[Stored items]
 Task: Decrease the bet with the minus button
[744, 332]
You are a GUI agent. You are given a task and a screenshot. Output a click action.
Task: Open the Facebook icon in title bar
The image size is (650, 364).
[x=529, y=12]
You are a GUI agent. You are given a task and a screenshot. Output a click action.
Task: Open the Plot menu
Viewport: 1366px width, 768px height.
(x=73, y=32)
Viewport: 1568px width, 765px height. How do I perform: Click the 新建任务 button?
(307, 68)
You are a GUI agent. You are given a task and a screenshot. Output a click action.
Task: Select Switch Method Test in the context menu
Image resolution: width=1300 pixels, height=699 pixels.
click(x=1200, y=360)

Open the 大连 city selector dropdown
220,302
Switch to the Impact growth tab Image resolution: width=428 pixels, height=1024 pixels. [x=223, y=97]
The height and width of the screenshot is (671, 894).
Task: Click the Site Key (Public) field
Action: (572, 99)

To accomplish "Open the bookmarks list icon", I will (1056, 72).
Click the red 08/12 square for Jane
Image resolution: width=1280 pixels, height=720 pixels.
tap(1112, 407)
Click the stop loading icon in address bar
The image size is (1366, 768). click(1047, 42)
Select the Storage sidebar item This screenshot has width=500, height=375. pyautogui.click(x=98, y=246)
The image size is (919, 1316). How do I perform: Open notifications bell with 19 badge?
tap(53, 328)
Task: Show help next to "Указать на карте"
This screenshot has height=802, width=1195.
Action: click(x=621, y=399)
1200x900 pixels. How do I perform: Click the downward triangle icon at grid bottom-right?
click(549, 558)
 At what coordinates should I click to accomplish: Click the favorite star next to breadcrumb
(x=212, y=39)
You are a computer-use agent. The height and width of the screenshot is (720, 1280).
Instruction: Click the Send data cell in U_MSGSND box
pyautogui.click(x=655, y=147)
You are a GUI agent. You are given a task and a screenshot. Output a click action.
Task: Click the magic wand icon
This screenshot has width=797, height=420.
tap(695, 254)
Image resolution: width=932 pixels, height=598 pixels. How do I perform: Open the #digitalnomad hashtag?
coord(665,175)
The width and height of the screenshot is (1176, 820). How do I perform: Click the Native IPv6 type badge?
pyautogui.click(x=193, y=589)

# DIRECTIONS FOR THIS TASK:
Determine the number of lines above holding the string "menu". Reply with it and nothing more.

# ANSWER SECTION:
2